Mike Hsieh of Kent and Christine Chen of Renton, who own Comfort Family Dentistry in Kent, took steps to illegally hide their income from the Internal Revenue Service (IRS) to reduce their tax obligation between 2007 and 2014.
For all the tax years between 2007 and 2014, they admit failing to pay about $231,000 in taxes each that they should have paid. During the sentencing hearing, US District Judge Richard A. Jones ordered each to pay a $5,000 fine.
“It was pure greed,” said Jones. “It wasn’t about need. It was about greed… It wasn’t a simple mistake. For eight years you had your accountant file false tax returns. You had eight separate years to change your mind and not be involved in criminal activity.

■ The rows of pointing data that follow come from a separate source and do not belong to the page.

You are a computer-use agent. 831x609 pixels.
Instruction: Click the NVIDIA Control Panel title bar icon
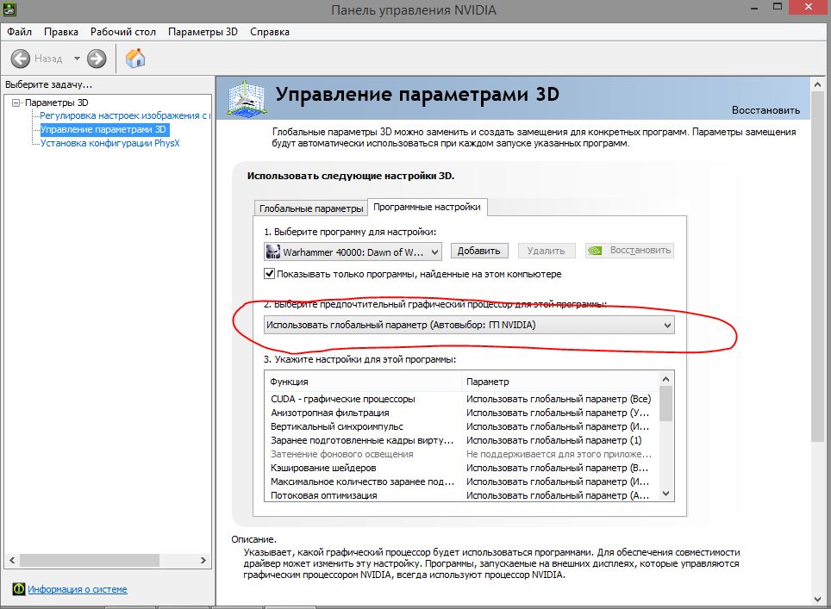[9, 9]

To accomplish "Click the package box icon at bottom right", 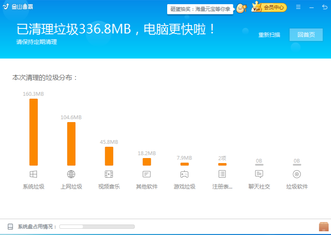I will (324, 227).
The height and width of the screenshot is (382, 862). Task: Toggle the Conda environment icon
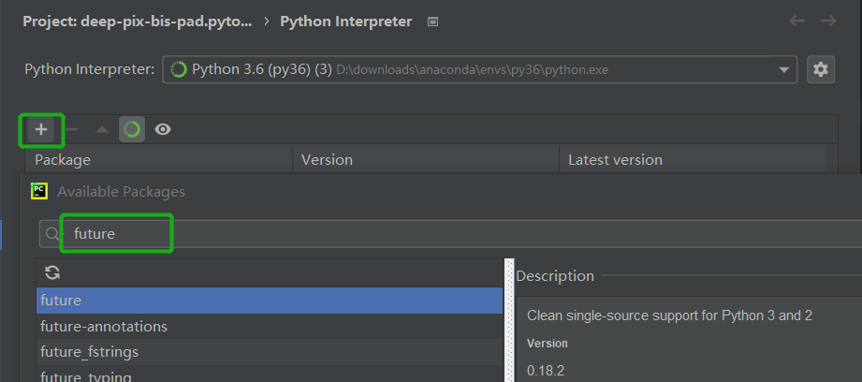[x=132, y=129]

Hsieh and Chen maintained two sets of financial statements for the practice. One showed the actual expenses, and the other showed inflated expenses. The dentists gave the fraudulent expense statements to their accountant for tax preparation.

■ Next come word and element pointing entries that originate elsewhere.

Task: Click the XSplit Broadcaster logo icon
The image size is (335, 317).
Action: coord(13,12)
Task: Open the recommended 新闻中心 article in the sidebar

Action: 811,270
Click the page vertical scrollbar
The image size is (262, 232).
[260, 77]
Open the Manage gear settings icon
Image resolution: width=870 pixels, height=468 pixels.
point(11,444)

The pair also established a bank account that was not disclosed to the tax preparer. Patient fees deposited into the account were not reported as income. Also, the dentists took cash proceeds from the practice and never reported that income to their accountant or on their taxes.

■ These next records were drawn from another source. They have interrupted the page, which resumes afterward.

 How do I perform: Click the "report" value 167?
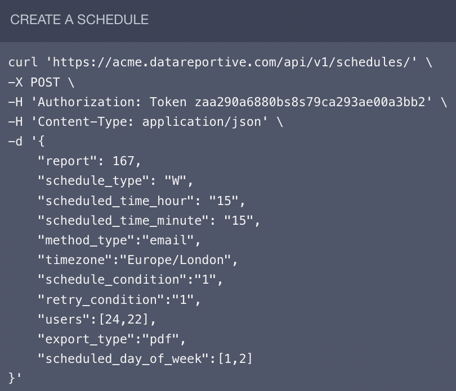(x=123, y=161)
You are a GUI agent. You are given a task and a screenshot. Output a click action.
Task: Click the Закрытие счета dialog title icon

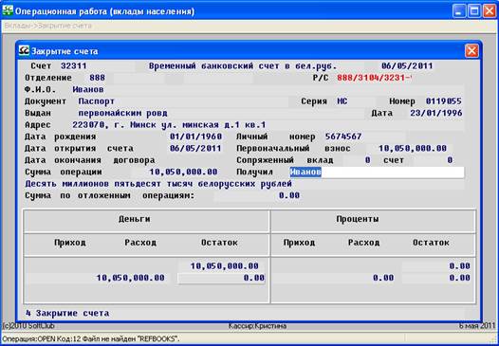[24, 51]
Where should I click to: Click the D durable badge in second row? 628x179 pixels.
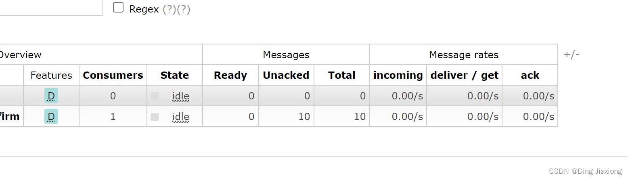point(51,117)
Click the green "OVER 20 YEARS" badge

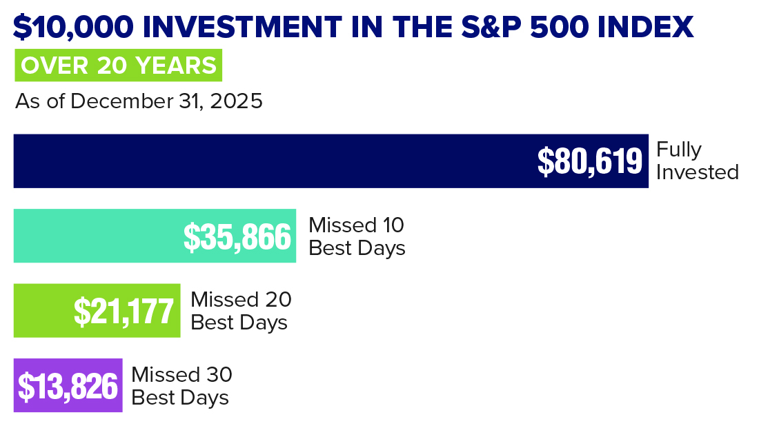click(x=118, y=66)
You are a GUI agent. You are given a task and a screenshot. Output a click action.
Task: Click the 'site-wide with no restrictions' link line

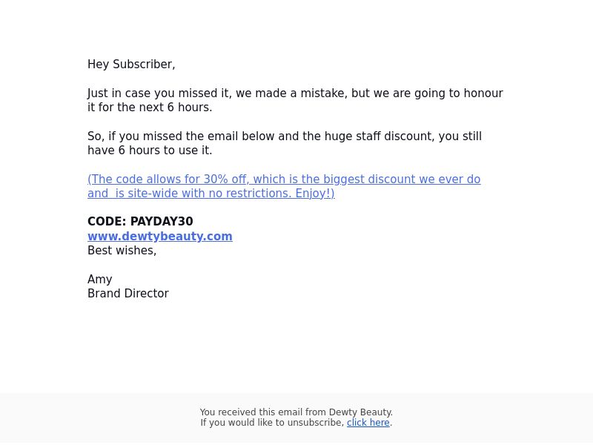coord(211,194)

For tax year 2013, Hsieh admits he reported a taxable income of $232,753 when it was really more than $100,000 higher. Hsieh should have paid taxes on income of $348,663. Also for tax year 2013, Chen reported income of $319,131 when her true income was $425,679.
Both dentists own multiple properties and dental practices. Chen lists assets exceeding $4 million, while Hsieh lists assets of more than $2 million.
“This was a deliberate, calculated scheme to cheat the government,” said Assistant United States Attorney Brian Werner, noting that the defendants did not need the money. “There was no need to cheat the government. This offense was motivated purely by greed.”
Each defendant will pay slightly more than $231,000 in restitution. Their attorneys estimate they also will need to pay an additional $300,000 in interest and penalties to the IRS.
In arguing that Hsieh and Chen should avoid prison time, their attorneys noted that their criminal conviction prompted one bank to end its relationship with them and that the dental practice was dropped as a preferred provider by a large dental insurance plan.
“Dr. Hsieh and Dr. Chen each filed false tax returns that underreported income and inflated expenses at their dental practice to avoid paying income taxes. Their criminal scheme lasted years and cheated the Treasury of hundreds of thousands of dollars,” said IRS-Criminal Investigation Special Agent in Charge Justin Campbell.
“Taxpayers should have confidence that IRS-Criminal Investigation will aggressively pursue tax fraud and ensure that all business owners pay their fair share,” said Campbell.